Cavell, dans les Voix de la raison, a très bien mis en valeur ce point : le public n'est pas un donné préalable, toujours déjà là, absolument garanti et capable de garantir absolument tout ce que nous faisons. Bien au contraire, c'est le public qui est sans cesse menacé par le scepticisme : nous avons besoin de vérifier que ce public existe encore, et que nous lui appartenons encore. La condition de solitude et de liberté est donc première. Mais cette liberté virerait au solipsisme (ou à la folie) s'il n'y avait pas de temps en temps la possibilité de montrer aux autres ce que l'on fait. 
Pour nuancer un peu le propos de Cavell, qui a tendance à faire porter le scepticisme sur le public de manière abusive, il suffit de rappeler que nous ne serions pas capable de faire quoi que ce soit si le public n'était pas là. Il est nécessaire qu'il existe, pour que nous puissions apprendre quelque chose. Or, nous savons certaines choses. Donc, le public existe. C'est pourquoi il faut bien dire que l'individu n'existe que parce qu'il a su se différencier de sa société. L'individu n'est pas une donnée originaire. 

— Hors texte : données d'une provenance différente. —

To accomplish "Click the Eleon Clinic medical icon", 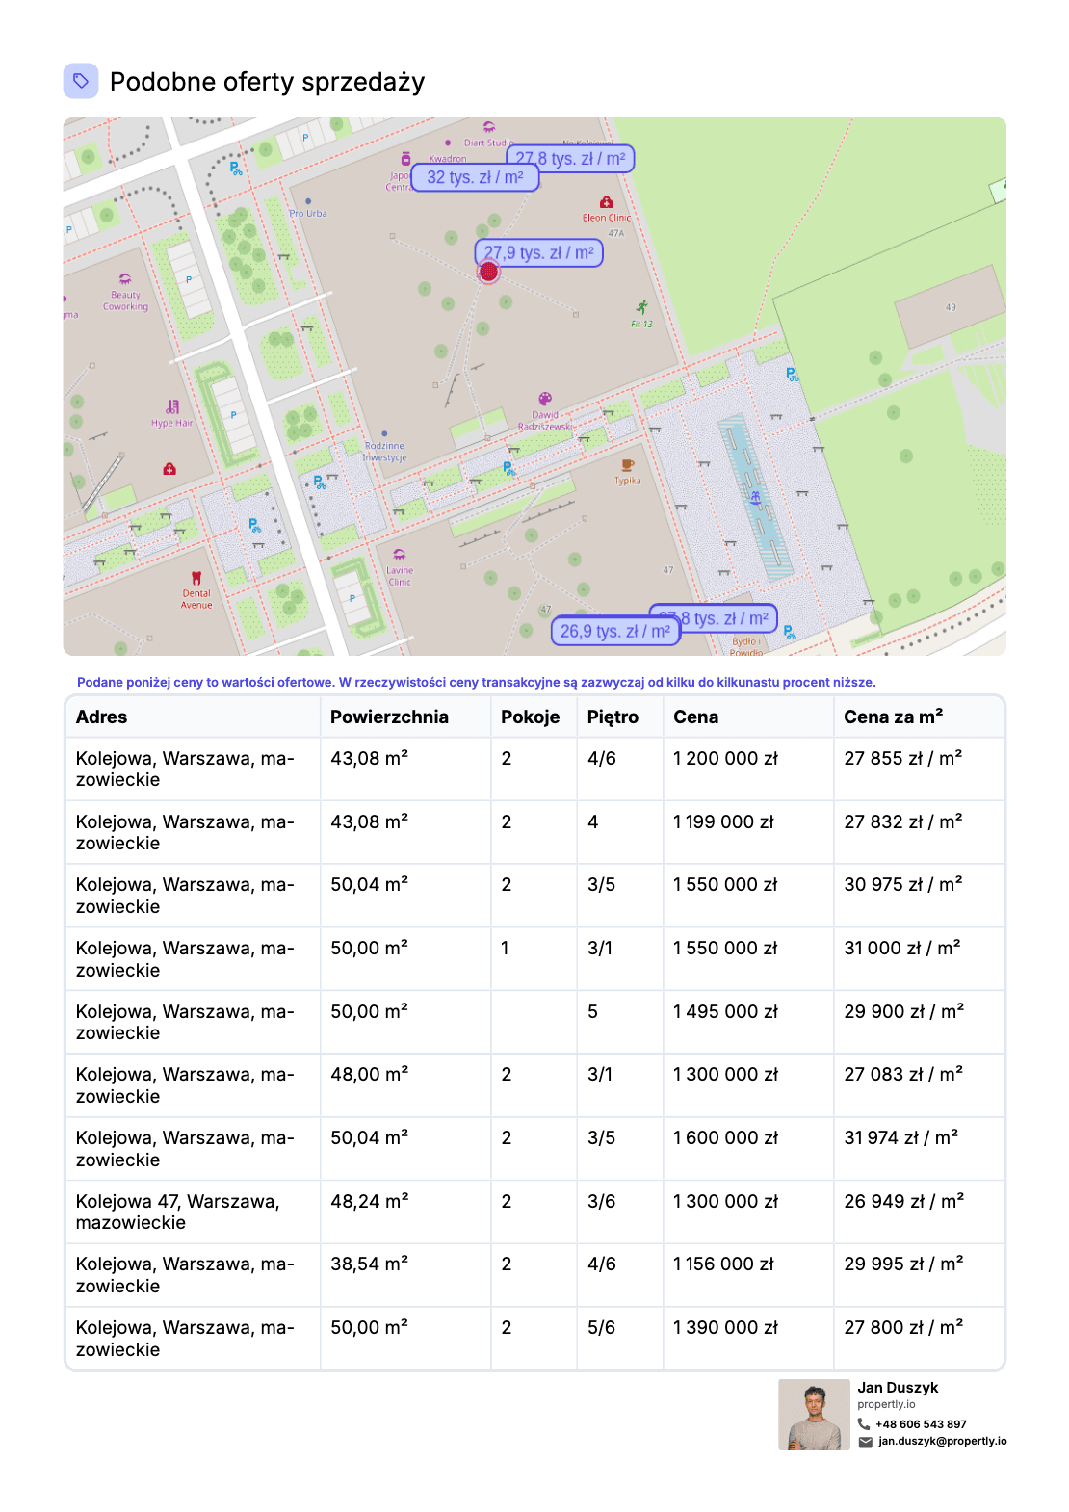I will (606, 202).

Par un biais très particulier, celui de l'apprentissage, j'en reviens donc à un des lieux d'opposition les plus classiques entre libéraux et communautariens. Les libéraux ont tendance à faire de l'individu une donnée de base, et se demander en permanence à quelles conditions cet individu pourrait appartenir à une communauté. C'est la thématique du contrat social. Et Cavell n'en est pas loin (ile le thématise lui-même), quand il développe ses thèmes sceptiques, qui interrogent à quel moment un individu peut avoir la certitude d'appartenir à une communauté ayant les mêmes pratiques que lui. Alors que pour les communautariens, la donnée originaire est l'inclusion de l'individu dans une communauté. Et ce n'est que progressivement que les individus autonomes apparaissent. Ils sont un produit d'une éducation réussie, et pas une réalité naturelle. C'est ici ce que j'ai essayé de montrer : qu'une fois que nous sommes compétents, le caractère privé de nos actions ne nous effraie plus. Devenir original et créatif ne nous fait plus peur.

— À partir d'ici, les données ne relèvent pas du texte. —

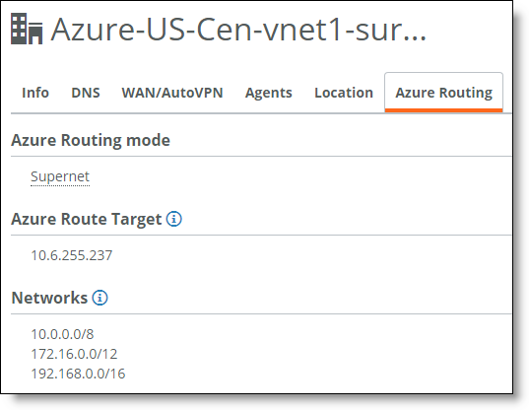Screen dimensions: 529x410
Task: Show the Networks info tooltip icon
Action: [x=100, y=298]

Ainsi, curieusement, c'est la philosophie libérale qui sera la plus soucieuse de la perte constante de la réalité des autres et de notre communauté, de la liquidation des institutions, etc. Et c'est au contraire le communautarisme qui valorisera au plus haut point la créativité, l'originalité et l'individualité comme la plus belle de ses productions : celle d'un individu qui a suffisamment d'ancrage social pour oser s'aventurer dans des lieux inexplorés sans craindre la désagrégation sociale, la folie, etc.